I remember talking to the CEO of Rolex in 1997.  Rolex did not have a web site.  His point of view was that as a luxury good, the internet was "below" his company's standards for communicating.  If there was to be a web site, he thought Tourneau – the world's largest retailer of luxury watches – would build it.  In 10 minutes I demonstrated to him how a simple search on "Rolex" turned up gobs of used dealers, unauthorized dealers, unauthorized repair shops, and outright fakes!  Several near the top of the list!  He was shocked.  His brand was rapidly being marginalized via a channel he had never even considered.  His worst fears about how the brand would be stolen, manipulated and value minimized were happening – and he was blithely ignorant.  Of course, Rolex got involved quickly to protect its brand.

So when was the last time you reviewed your brand, or image, or message across social media channels?  Are you possibly, blithely letting someone else manipulate your image?

At MediaPost.com in "Ensuring A Successful Corporate Facebook Presence" the authors outline a 4 step approach for doing a good job.  My biggest fear is that Lock-in to old approaches to sales and marketing mean too few companies are paying even a shred of interest in social media.  Over and over I hear marketers of large, established companies saying that social media access is blocked at work – and nothing is being done to leverage the channel!  In some instances, I've heard of Chief Marketing Officers making a "command decision" to avoid social media, because they can't "control" it. 

Secondly, the competition that is going to ruin your day just might do it via social media!  An existing company may have an image, advertising and effective PR.  So how would a Disruptive new competitor go after you?  Why, using the very low cost channel of social media.  We've all heard about disgruntled customers that have used songs, videos and other clever tools to spread extremely negative information like wildfire through a customer base.  Yet, by ignoring the channel – by ignoring the opportunity to develop a strong and effective presence that ties to customers – we encourage competitors to use this channel to our detriment.

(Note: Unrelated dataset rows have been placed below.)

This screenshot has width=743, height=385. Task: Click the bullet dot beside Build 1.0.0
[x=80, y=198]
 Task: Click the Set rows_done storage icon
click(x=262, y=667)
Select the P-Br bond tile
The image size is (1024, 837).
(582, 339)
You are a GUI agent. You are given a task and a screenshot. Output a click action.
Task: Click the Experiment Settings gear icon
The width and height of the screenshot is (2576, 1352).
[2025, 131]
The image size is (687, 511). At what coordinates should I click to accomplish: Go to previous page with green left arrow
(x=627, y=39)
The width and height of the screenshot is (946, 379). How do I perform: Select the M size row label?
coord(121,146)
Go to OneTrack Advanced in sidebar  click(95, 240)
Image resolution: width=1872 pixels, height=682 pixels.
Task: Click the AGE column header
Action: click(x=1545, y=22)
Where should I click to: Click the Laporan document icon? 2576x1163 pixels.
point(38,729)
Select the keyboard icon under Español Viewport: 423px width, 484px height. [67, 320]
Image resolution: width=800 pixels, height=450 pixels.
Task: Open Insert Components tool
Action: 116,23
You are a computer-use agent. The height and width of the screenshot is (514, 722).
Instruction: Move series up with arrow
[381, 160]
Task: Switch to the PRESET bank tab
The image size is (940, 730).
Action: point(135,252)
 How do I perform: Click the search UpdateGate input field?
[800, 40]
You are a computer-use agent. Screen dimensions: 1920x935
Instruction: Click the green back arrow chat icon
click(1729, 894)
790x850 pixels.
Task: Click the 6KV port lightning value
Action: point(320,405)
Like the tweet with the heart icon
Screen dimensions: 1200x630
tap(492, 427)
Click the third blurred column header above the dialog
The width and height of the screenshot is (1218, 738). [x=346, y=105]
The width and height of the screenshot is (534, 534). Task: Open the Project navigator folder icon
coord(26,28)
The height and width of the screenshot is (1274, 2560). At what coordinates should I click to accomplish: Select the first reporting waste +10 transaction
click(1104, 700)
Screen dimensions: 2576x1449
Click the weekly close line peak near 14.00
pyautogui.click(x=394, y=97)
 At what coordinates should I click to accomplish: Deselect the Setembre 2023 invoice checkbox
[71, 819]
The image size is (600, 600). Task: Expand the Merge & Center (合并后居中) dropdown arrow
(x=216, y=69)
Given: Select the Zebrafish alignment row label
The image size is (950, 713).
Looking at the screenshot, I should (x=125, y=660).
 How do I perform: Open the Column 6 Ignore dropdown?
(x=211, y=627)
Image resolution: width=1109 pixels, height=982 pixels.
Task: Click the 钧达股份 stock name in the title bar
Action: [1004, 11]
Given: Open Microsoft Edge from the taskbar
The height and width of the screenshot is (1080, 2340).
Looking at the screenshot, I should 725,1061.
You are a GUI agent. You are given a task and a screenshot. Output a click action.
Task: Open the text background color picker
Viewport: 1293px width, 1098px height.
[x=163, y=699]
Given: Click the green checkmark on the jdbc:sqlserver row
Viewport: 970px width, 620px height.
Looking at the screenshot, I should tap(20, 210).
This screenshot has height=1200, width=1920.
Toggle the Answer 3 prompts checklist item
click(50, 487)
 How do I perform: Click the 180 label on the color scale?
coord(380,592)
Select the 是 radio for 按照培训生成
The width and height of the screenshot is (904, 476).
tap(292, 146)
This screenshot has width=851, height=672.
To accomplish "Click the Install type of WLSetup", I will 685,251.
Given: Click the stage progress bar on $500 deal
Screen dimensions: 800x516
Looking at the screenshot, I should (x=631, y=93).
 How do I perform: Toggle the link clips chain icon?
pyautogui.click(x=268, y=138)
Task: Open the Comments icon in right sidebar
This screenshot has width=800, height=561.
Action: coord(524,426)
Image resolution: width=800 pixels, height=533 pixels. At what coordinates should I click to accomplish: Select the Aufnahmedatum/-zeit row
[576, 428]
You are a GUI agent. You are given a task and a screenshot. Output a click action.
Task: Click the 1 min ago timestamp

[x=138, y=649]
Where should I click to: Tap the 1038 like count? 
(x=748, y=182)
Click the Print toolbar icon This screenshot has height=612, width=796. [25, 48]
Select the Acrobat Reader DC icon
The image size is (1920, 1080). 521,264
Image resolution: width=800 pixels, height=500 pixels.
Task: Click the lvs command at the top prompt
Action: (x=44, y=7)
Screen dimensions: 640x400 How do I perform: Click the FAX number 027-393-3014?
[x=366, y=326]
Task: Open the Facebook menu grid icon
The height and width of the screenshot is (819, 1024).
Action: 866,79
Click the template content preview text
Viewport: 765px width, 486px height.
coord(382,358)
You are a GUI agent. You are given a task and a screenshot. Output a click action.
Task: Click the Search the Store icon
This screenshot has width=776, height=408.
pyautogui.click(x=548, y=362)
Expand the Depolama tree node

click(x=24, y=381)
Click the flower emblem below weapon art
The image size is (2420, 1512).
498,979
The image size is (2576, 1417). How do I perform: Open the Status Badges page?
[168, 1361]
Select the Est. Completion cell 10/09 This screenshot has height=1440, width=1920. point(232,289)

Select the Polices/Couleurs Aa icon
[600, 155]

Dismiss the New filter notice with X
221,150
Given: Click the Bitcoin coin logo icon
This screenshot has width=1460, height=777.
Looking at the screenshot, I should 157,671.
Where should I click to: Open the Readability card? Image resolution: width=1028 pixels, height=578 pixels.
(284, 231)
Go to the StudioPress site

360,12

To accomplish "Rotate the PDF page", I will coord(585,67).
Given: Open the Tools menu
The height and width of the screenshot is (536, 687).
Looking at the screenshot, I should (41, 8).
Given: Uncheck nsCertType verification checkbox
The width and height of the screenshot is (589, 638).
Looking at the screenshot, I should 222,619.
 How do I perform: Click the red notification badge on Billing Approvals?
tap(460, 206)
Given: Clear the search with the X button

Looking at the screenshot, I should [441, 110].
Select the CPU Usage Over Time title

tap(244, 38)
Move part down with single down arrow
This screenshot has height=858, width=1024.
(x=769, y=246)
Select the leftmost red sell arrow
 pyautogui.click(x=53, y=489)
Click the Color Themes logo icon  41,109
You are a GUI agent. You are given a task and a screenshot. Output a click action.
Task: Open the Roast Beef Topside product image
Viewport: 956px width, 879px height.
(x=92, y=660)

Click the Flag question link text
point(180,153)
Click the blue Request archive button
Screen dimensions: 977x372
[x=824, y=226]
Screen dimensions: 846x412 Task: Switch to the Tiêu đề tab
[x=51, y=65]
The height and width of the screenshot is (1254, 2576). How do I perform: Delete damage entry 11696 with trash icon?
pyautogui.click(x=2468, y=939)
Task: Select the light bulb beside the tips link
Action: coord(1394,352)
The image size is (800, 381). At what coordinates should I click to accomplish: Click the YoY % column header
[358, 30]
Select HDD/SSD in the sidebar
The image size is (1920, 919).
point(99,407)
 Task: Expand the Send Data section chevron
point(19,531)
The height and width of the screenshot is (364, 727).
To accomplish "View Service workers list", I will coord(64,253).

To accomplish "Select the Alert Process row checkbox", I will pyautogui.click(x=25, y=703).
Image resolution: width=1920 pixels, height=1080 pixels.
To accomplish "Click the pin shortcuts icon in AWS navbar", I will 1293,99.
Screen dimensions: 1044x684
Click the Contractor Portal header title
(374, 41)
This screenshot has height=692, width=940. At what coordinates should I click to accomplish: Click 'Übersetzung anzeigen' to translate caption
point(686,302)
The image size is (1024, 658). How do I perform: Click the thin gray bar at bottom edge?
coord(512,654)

Don't let Lock-in cause you to ignore this powerful, and shockingly low cost, communication tool.  Realize that social media is here to stay, and incorporate it into your future scenarios.  Additionally, social media is where your competition – especially fringe competitors – are likely to target you.  Why not study them, learn from them, and use the tool to grow instead of being a target?  And when it's time to implement, Disrupt your old decision-making and spending patterns so you allocate some resources to build out your social media campaign.  Then put together a White Space team with Permission to really go for success using the resources you've now dedicated to the project.

Applying the Phoenix Principle can result in a rapid improvement in social media marketing – and it just might save you a huge amount of spending on your traditional marketing communications plans.  While bringing in new customers and markets!